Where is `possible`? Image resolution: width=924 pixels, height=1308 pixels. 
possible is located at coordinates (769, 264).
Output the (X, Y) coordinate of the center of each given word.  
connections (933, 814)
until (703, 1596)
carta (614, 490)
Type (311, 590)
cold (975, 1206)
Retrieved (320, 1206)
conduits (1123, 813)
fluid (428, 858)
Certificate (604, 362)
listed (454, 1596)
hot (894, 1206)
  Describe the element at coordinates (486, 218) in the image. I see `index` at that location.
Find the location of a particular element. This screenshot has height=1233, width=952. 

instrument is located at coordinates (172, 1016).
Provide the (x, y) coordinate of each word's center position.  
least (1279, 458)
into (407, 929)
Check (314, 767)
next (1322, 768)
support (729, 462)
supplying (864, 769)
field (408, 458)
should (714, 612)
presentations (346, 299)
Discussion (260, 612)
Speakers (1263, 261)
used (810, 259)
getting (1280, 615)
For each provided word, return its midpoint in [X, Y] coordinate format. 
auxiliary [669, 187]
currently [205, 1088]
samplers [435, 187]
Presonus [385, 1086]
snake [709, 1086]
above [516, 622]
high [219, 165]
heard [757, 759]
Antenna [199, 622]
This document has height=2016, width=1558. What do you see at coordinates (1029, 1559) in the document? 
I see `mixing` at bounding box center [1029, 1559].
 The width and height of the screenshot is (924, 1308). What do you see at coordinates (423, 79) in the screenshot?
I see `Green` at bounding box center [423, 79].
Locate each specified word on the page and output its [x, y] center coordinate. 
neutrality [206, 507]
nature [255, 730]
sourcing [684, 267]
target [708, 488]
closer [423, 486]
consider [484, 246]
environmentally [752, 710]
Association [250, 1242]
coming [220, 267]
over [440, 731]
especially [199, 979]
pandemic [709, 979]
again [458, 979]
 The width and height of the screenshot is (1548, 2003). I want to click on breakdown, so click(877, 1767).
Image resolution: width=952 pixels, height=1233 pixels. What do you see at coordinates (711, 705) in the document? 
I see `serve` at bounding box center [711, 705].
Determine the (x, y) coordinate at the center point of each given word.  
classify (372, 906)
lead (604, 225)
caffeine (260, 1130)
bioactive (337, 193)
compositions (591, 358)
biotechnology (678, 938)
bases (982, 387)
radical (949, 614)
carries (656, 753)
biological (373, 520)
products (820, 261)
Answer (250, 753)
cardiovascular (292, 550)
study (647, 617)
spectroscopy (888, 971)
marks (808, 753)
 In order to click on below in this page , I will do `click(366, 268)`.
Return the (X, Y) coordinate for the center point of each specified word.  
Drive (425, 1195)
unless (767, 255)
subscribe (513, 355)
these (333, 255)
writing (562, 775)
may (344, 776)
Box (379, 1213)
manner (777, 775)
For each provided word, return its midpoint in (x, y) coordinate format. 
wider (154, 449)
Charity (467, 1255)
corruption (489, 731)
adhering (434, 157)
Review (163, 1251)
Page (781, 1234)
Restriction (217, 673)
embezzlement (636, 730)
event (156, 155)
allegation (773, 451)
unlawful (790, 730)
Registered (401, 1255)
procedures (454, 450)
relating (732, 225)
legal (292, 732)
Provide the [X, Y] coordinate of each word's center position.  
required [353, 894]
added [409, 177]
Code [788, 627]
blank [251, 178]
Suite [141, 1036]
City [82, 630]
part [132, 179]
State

● **Required work**: Rewrite the lines of the listing as a numbered list, starting with the line that contains "Review (163, 1251)" and going on through the last line of the listing, leaving out any blank lines.

● **Written answer**:
1. Review (163, 1251)
2. Page (781, 1234)
3. Restriction (217, 673)
4. embezzlement (636, 730)
5. event (156, 155)
6. allegation (773, 451)
7. unlawful (790, 730)
8. Registered (401, 1255)
9. procedures (454, 450)
10. relating (732, 225)
11. legal (292, 732)
12. Provide the [X, Y] coordinate of each word's center position.  
13. required [353, 894]
14. added [409, 177]
15. Code [788, 627]
16. blank [251, 178]
17. Suite [141, 1036]
18. City [82, 630]
19. part [132, 179]
20. State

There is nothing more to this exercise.